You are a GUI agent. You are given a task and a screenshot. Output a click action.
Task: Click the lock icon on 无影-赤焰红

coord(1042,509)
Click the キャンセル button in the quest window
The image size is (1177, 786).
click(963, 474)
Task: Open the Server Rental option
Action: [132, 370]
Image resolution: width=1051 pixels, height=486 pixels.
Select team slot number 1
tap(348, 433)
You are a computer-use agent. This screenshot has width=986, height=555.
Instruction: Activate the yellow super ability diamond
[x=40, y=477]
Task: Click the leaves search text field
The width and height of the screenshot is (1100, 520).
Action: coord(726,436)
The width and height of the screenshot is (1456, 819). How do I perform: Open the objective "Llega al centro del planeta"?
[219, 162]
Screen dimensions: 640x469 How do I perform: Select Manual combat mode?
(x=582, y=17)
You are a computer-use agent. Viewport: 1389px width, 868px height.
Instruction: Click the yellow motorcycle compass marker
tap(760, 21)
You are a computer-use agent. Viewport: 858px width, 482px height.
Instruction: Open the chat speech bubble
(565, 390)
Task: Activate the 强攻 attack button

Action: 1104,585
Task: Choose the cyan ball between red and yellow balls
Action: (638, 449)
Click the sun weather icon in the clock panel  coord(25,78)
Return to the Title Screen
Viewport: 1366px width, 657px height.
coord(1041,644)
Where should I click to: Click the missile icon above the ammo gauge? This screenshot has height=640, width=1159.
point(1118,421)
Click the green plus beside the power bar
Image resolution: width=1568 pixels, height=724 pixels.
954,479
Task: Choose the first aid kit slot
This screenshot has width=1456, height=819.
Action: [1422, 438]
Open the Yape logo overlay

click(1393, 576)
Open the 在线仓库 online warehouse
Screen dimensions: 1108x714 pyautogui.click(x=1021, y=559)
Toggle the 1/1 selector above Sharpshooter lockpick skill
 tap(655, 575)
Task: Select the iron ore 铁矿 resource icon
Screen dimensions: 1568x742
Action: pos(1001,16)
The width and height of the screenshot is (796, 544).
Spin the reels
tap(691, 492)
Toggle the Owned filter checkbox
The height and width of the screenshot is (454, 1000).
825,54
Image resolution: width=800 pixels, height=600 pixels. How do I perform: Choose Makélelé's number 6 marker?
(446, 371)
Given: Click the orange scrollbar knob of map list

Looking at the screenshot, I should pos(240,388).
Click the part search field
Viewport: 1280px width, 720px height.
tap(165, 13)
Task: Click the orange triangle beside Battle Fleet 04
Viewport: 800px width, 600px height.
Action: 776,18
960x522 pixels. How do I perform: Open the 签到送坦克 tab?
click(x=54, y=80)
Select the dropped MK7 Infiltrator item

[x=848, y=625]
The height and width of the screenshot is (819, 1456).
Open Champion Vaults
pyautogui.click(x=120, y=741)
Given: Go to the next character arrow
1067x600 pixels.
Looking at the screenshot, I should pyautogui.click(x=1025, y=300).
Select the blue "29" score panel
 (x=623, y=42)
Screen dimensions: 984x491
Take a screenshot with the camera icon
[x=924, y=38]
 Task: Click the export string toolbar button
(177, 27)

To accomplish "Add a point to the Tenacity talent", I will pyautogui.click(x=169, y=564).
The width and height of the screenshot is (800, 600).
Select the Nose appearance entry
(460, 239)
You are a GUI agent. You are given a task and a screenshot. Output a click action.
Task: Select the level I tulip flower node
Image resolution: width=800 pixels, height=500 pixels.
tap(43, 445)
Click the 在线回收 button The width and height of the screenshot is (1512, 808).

■ ■ ■ ■ ■ ■ ■

**THE TASK:** Write out all the items above again, swapping "Viewport" for "Display" wherever it occurs and changing nothing else.

**SOLUTION BELOW:**
You are a GUI agent. You are given a task and a screenshot. Output a click action.
Task: Click the lock icon on 无影-赤焰红

coord(1042,509)
Click the キャンセル button in the quest window
The image size is (1177, 786).
click(963, 474)
Task: Open the Server Rental option
Action: [132, 370]
Image resolution: width=1051 pixels, height=486 pixels.
Select team slot number 1
tap(348, 433)
You are a computer-use agent. This screenshot has width=986, height=555.
Instruction: Activate the yellow super ability diamond
[x=40, y=477]
Task: Click the leaves search text field
The width and height of the screenshot is (1100, 520).
Action: coord(726,436)
The width and height of the screenshot is (1456, 819). How do I perform: Open the objective "Llega al centro del planeta"?
[219, 162]
Screen dimensions: 640x469 How do I perform: Select Manual combat mode?
(x=582, y=17)
You are a computer-use agent. Display: 1389px width, 868px height.
Instruction: Click the yellow motorcycle compass marker
tap(760, 21)
You are a computer-use agent. Display: 858px width, 482px height.
Instruction: Open the chat speech bubble
(565, 390)
Task: Activate the 强攻 attack button

Action: 1104,585
Task: Choose the cyan ball between red and yellow balls
Action: (638, 449)
Click the sun weather icon in the clock panel  coord(25,78)
Return to the Title Screen
Display: 1366px width, 657px height.
coord(1041,644)
Where should I click to: Click the missile icon above the ammo gauge? This screenshot has height=640, width=1159.
point(1118,421)
Click the green plus beside the power bar
Image resolution: width=1568 pixels, height=724 pixels.
954,479
Task: Choose the first aid kit slot
This screenshot has width=1456, height=819.
Action: [1422, 438]
Open the Yape logo overlay

click(1393, 576)
Open the 在线仓库 online warehouse
Screen dimensions: 1108x714 pyautogui.click(x=1021, y=559)
Toggle the 1/1 selector above Sharpshooter lockpick skill
 tap(655, 575)
Task: Select the iron ore 铁矿 resource icon
Screen dimensions: 1568x742
Action: pos(1001,16)
The width and height of the screenshot is (796, 544).
Spin the reels
tap(691, 492)
Toggle the Owned filter checkbox
The height and width of the screenshot is (454, 1000).
825,54
Image resolution: width=800 pixels, height=600 pixels. How do I perform: Choose Makélelé's number 6 marker?
(446, 371)
Given: Click the orange scrollbar knob of map list

Looking at the screenshot, I should pos(240,388).
Click the part search field
Display: 1280px width, 720px height.
tap(165, 13)
Task: Click the orange triangle beside Battle Fleet 04
Display: 800px width, 600px height.
Action: 776,18
960x522 pixels. How do I perform: Open the 签到送坦克 tab?
click(x=54, y=80)
Select the dropped MK7 Infiltrator item

[x=848, y=625]
The height and width of the screenshot is (819, 1456).
Open Champion Vaults
pyautogui.click(x=120, y=741)
Given: Go to the next character arrow
1067x600 pixels.
Looking at the screenshot, I should pyautogui.click(x=1025, y=300).
Select the blue "29" score panel
 (x=623, y=42)
Screen dimensions: 984x491
Take a screenshot with the camera icon
[x=924, y=38]
 Task: Click the export string toolbar button
(177, 27)

To accomplish "Add a point to the Tenacity talent", I will pyautogui.click(x=169, y=564).
The width and height of the screenshot is (800, 600).
Select the Nose appearance entry
(460, 239)
You are a GUI agent. You are given a task and a screenshot. Output a click action.
Task: Select the level I tulip flower node
Image resolution: width=800 pixels, height=500 pixels.
tap(43, 445)
Click the 在线回收 button The width and height of the screenshot is (1512, 808).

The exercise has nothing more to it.